▸ Task to complete
What lines in the following entries hold the word "photo"? Copy each one.

▸ Data extracts
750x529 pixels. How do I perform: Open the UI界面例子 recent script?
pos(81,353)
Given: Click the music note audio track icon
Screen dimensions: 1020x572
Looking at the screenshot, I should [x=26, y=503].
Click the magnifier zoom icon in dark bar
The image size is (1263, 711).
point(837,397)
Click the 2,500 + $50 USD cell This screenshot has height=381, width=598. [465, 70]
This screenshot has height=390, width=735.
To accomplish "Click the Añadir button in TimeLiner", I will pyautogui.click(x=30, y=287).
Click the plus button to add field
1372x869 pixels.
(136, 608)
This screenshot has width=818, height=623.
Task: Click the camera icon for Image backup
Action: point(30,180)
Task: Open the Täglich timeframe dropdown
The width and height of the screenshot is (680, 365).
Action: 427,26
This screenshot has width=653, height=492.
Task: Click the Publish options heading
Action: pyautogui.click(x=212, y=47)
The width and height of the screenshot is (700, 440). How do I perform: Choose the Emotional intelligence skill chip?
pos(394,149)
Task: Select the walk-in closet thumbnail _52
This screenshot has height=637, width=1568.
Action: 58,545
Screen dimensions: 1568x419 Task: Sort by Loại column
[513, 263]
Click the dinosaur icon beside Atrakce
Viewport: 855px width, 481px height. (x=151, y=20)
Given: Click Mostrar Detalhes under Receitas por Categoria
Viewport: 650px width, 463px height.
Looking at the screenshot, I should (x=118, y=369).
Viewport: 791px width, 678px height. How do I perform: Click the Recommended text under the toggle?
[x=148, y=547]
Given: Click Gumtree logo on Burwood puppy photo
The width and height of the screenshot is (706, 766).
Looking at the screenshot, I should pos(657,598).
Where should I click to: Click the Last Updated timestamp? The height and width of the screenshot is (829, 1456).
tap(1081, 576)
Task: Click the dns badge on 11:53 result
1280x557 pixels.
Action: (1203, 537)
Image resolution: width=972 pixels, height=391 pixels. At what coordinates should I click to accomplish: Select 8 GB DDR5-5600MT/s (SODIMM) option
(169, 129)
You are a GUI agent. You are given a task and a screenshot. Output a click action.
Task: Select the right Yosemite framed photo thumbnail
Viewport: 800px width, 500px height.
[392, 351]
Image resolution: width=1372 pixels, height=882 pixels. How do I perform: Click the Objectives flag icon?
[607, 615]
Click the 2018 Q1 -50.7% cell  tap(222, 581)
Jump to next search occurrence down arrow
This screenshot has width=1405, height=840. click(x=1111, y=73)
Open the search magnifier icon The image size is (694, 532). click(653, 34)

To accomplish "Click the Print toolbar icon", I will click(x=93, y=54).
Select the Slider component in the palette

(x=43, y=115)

▸ Task solution
Given: Click Gumtree logo on Burwood puppy photo
Task: Select the right Yosemite framed photo thumbnail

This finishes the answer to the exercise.